The lactic acid bacteria isolated for this study were found in biofilms formed in floor drains from commercial processing facilities with a history of no detectable Listeria monocytogenes. A biofilm is a community of micro-organisms attached to a solid surface that protect bacteria from destruction through sanitation. These organisms would have to adapt to the environmental conditions that occur in food processing facilities including being able to grow or compete in a wide range of temperatures and forming a biofilm that would attach to equipment and drain surfaces.

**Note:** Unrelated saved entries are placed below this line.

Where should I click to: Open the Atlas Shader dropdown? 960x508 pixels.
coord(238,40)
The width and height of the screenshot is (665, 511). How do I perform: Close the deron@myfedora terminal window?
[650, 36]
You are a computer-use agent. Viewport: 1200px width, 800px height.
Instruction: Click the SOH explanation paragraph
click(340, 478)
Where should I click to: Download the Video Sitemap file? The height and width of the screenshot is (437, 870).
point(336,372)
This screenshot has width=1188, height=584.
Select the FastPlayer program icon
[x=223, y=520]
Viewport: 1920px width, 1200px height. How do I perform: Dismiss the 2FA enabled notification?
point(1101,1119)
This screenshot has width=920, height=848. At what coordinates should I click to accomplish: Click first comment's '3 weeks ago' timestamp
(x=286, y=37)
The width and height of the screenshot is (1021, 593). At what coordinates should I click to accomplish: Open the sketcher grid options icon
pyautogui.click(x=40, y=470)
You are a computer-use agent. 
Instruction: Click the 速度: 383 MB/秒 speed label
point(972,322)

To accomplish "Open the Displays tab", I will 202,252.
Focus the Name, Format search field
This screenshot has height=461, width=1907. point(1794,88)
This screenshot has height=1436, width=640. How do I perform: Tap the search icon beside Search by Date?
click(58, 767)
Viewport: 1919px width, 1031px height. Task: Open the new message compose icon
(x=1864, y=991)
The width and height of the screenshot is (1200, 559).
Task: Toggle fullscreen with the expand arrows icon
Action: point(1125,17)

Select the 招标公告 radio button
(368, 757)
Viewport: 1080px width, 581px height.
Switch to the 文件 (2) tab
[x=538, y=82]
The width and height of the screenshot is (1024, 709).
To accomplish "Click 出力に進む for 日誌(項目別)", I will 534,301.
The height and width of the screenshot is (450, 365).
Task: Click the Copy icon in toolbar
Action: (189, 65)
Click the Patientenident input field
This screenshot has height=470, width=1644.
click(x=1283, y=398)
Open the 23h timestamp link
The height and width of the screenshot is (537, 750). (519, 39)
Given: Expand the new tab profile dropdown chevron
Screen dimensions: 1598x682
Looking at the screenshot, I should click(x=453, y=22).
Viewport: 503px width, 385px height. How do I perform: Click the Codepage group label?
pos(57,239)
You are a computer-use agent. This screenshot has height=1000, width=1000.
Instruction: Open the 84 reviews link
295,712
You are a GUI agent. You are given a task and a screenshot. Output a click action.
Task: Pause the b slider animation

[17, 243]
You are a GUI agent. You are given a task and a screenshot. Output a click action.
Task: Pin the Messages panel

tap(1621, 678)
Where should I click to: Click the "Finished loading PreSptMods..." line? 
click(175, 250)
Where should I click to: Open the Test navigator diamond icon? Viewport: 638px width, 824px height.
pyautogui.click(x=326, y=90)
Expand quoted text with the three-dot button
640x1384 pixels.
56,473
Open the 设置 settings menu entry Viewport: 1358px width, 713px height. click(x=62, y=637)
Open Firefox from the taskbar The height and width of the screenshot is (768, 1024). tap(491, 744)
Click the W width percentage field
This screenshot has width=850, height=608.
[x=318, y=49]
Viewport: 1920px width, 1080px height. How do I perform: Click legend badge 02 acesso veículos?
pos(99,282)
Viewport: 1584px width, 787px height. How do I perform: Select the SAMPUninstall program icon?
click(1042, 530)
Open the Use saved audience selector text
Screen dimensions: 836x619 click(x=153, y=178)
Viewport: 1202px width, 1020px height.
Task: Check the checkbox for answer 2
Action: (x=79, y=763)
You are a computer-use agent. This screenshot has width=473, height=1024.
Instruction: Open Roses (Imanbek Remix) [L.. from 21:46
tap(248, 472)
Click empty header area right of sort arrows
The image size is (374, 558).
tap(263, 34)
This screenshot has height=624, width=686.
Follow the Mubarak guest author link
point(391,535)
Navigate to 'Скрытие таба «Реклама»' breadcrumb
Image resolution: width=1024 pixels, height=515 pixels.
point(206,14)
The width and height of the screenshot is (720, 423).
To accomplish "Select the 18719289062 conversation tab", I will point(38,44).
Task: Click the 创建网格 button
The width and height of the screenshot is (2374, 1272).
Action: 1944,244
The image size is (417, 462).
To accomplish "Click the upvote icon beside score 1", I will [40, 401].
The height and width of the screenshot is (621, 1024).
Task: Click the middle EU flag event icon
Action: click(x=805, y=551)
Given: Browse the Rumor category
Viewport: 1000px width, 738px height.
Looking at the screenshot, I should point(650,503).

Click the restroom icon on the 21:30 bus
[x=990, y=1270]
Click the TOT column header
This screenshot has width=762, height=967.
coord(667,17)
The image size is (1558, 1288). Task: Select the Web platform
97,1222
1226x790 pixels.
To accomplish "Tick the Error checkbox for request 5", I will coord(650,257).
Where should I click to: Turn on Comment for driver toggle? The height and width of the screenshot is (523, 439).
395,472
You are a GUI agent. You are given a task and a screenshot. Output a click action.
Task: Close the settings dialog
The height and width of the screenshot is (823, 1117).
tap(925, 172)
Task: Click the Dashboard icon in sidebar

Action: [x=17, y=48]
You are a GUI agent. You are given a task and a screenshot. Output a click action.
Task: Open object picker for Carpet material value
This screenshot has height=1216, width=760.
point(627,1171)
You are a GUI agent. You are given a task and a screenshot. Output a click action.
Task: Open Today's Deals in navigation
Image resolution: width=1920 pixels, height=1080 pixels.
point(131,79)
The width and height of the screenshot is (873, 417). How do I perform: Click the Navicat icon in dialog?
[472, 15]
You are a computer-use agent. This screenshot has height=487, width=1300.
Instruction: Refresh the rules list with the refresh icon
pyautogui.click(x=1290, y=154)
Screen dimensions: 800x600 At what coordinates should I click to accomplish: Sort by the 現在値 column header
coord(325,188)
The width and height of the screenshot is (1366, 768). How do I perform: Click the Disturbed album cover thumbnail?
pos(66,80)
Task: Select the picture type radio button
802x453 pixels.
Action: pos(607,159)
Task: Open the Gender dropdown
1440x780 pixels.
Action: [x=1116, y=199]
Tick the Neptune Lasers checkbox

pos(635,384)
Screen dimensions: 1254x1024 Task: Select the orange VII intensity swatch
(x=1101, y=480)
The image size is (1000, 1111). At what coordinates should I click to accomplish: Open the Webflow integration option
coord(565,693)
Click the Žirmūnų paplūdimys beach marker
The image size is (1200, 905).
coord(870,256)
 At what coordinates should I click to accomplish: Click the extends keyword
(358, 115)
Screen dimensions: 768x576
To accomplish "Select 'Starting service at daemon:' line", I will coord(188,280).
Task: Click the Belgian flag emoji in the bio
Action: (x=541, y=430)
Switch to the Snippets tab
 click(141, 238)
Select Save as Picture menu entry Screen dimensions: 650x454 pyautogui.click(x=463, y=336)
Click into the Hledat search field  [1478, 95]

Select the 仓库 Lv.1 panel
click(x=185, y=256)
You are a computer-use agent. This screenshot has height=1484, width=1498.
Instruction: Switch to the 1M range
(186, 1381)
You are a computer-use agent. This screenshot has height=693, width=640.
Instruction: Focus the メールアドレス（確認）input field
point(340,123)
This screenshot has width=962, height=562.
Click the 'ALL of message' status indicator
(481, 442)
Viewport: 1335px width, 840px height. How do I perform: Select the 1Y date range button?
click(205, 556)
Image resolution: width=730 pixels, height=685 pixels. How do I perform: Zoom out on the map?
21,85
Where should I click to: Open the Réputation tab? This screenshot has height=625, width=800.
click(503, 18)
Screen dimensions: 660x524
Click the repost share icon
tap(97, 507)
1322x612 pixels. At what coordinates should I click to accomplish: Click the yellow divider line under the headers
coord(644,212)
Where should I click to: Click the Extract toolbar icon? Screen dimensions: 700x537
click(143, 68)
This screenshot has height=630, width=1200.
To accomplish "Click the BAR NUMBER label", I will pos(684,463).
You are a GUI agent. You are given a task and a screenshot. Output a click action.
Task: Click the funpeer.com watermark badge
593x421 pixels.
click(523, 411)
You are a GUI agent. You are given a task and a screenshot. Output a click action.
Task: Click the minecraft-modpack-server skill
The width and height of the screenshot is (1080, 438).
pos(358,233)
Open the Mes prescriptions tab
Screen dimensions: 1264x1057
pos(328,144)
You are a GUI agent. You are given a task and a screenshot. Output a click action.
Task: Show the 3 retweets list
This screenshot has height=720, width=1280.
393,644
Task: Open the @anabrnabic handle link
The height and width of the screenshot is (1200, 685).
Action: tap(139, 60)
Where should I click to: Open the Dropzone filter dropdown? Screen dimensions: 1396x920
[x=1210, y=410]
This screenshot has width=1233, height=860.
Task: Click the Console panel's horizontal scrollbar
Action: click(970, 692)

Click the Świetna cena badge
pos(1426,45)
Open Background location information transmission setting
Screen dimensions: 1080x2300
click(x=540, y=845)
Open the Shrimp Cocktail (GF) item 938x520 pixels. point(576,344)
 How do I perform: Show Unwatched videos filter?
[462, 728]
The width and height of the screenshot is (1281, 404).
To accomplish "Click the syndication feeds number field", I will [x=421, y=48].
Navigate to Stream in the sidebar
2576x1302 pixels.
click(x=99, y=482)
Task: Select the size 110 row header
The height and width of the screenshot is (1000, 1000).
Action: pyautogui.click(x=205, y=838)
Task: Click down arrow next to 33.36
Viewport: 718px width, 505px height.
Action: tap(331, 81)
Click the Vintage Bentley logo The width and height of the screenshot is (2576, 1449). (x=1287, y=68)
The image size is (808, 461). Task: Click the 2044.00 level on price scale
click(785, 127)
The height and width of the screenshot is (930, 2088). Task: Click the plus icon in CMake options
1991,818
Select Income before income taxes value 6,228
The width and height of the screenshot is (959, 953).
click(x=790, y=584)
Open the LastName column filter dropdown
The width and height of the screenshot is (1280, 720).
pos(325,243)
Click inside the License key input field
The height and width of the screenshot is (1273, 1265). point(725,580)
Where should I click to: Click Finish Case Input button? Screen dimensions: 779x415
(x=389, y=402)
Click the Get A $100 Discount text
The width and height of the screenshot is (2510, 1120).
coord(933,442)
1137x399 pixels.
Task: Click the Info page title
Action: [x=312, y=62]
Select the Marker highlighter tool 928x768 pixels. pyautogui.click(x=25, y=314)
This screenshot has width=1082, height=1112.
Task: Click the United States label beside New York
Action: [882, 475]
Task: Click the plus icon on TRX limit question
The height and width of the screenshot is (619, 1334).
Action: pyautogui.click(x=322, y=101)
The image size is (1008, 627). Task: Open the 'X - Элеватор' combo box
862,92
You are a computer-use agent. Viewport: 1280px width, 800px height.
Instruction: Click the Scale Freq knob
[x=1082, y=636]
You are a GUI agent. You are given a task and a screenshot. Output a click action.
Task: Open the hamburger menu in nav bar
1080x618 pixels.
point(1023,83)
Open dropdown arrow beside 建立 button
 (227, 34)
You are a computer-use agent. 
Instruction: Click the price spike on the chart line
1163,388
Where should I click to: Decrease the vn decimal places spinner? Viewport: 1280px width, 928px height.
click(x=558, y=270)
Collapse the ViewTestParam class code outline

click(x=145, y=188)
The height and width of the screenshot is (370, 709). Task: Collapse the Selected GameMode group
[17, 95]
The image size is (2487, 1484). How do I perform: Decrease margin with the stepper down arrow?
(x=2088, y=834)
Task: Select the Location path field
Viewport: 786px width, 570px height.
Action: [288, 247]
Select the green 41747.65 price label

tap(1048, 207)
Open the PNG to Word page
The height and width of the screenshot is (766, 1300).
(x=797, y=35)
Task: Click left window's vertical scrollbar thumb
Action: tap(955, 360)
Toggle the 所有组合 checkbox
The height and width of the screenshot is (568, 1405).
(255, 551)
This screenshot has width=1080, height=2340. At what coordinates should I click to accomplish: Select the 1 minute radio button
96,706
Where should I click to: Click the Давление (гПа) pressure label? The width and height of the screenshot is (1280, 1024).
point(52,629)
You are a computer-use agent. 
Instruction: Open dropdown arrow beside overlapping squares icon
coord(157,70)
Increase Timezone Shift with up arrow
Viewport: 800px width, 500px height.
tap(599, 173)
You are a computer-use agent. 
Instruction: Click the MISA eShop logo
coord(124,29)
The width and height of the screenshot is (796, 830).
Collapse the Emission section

The Lactococcus lactis subsp. lactis C-1-92 strain produces nisin A and nisin B, which are inhibitory to Listeria monocytogenes. The isolate did not grow at 39 degrees F but apparently produced anti-listerial metabolites at this temperature to keep Listeria monocytogenes populations on biofilms below the detectable level.
Two other isolates, Enterococci durans 141-1 and 152, also proved effective in controlling Listeria monocytogenes in biofilms. Enterococci are sometimes used as starter cultures for meat fermentations when acid production is of primary importance. The E. durans isolates can grow at refrigeration temperatures and also have antagonistic activity toward Listeria monocytogenes under refrigeration conditions. These particular strains would be useful in food processing locations that require a low temperature environment such as a ready-to-eat processing plant, the study concludes.
"Selected lactic acid bacteria isolated in this study appear to be promising candidates for control of Listeria monocytogenes in biofilms in food processing facilities," Doyle concluded.
"Reducing and ultimately eliminating Listeria on ready-to-eat meat and poultry products is one of the top priorities for the AMI Foundation and meat and poultry companies that support our research efforts," said AMIF vice president of scientific affairs Randall D. Huffman. "Dr. Doyle's research is another potential weapon in the war on pathogens."
The AMI Foundation is non-profit organisation dedicated to research, education and information projects that benefit the meat and poultry industry.